Chinese property developer Evergrande’s liquidity crisis has sparked fear and massive selling in Chinese property stocks over the past several weeks. The big question is could this be the first domino to fall, sparking a systemic risk scenario, similar to when Lehman Brothers went under 13 years ago this week? The good news is we don’t think so, but we’ll get to that later.
With more than $300 billion in liabilities and only $15 billion in cash on hand, Evergrande is currently the world’s most indebted real estate developer. Worries are mounting that starting next week it won’t be able to pay $84 billion of interest due (according to Bloomberg), along with potentially missing a principal payment on at least one of its loans.
With Evergrande’s share price down more than 80% this year, investors are clearly voting with their pocketbooks, while the chart below shows the pressure its dollar bonds have been under as well, at deeply distressed levels to the tune of 28 cents on the dollar recently.
Multiple downgrades have happened the past two weeks, and some rating agencies are noting that an outright default is probable. Should this happen, what could the fallout be? With 1,300 real estate projects in 280 cities in China, could China’s communist government intervene to avoid a messy default? So far that answer has been a resounding no, with the company instead looking to banks and other creditors to help the impact of a default.
The bad news keeps coming, as yesterday, Evergrande suspended trading of it’s onshore corporate bonds, after yet another downgrade, taking it one step closer to restructuring or default. So is Evergrande China’s version of Lehman Brothers? Here are three reasons we don’t think so.
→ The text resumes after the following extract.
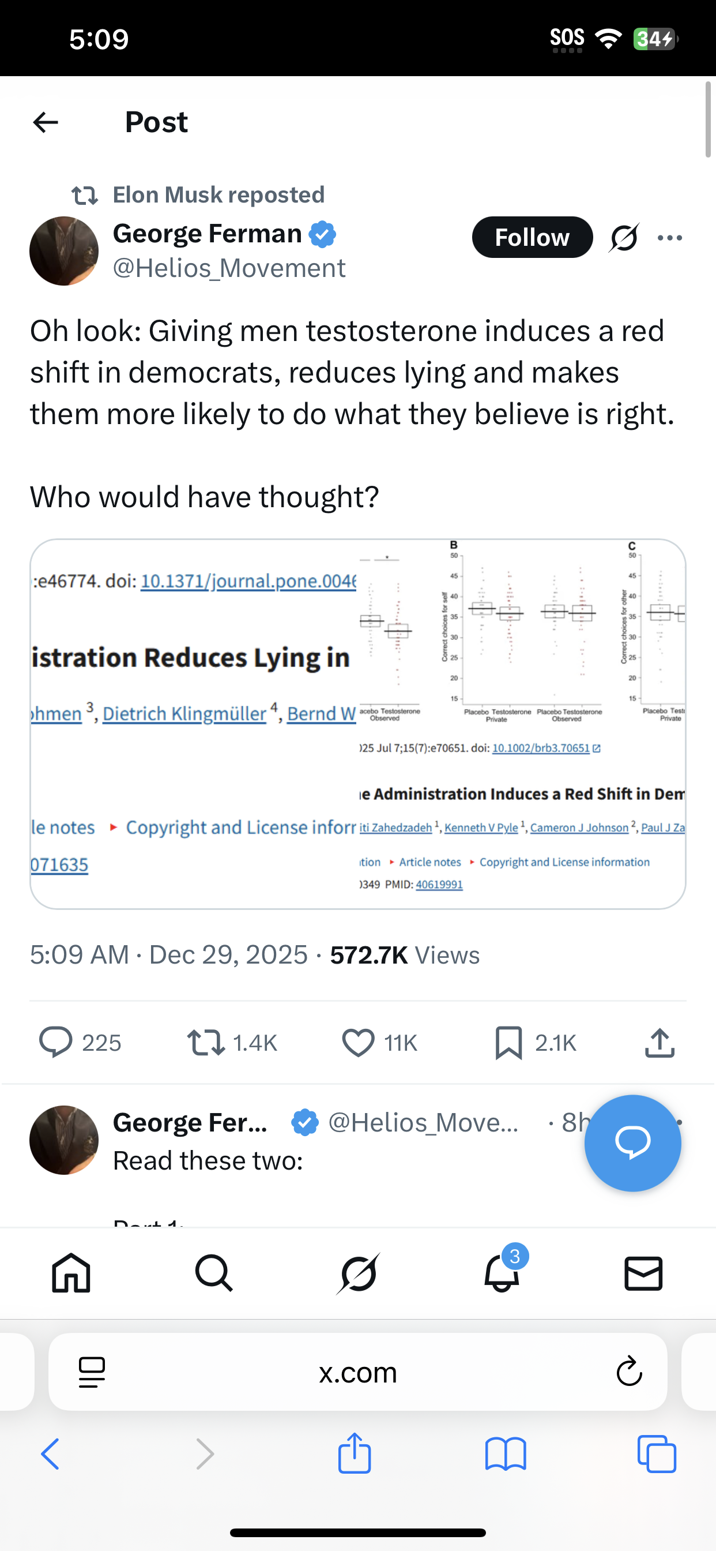The width and height of the screenshot is (716, 1551).
Task: Follow George Ferman
Action: 532,237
- First, the dollar bonds will likely get restructured, but most of the debt is in global mutual funds, ETFs, and some Chinese companies and not banks or other important financial institutions. Remember, Lehman Brothers was held on nearly all other financial institution’s books, so not nearly as many institutions will be impacted by this versus Lehman.
- Secondly, we think the odds do favor the Chinese communist government will get involved should there be a default. They are holding out as of now, but the fallout could be too great for them to avoid intervening.
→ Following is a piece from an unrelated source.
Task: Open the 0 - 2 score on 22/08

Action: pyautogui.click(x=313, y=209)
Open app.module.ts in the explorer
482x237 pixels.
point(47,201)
- Finally, Evergrande has tangible assets that can be sold off to settle financial obligations. Their assets aren’t great and creditors know that the company is in financial trouble , so the value of its assets aren’t likely worth as much as they think but it will still help settle some debts. Remember, Lehman didn’t have hard assets it could sell off whereas Evergrande does.
“Although the impact from Evergrande’s liquidity crisis is enormous, the good news is the fallout hasn’t started to spillover to other markets,” explained LPL Financial Chief Market Strategist Ryan Detrick. “Short-term funding markets are acting just fine in China thus far; remember, it was the money markets in the U.S. that first started to show cracks in the system in early 2008, well before the wheels fell off.”
As shown in the LPL Chart of the Day, China’s money markets aren’t showing any signs of systemic risk. These tend to be the canary in the coal mine, and the fallout appears to be fairly contained as of now.
LPL Research downgraded our view on emerging markets to negative from neutral last month, due to concerns over China’s regulatory crackdowns and heightened political risk. Now with Evergrande’s liquidity crisis in the mix, we continue to recommend an underweight to emerging markets in portfolios.
This is a very fluid situation and one that could clearly change on a dime. Although the Chinese communist government has avoided helping Evergrande so far, we think the odds do favor some type of eventual bailout to limit the ripple effect from a potential default. We will continue to watch the action in the short-term lending markets for clues if this is spiraling into something larger.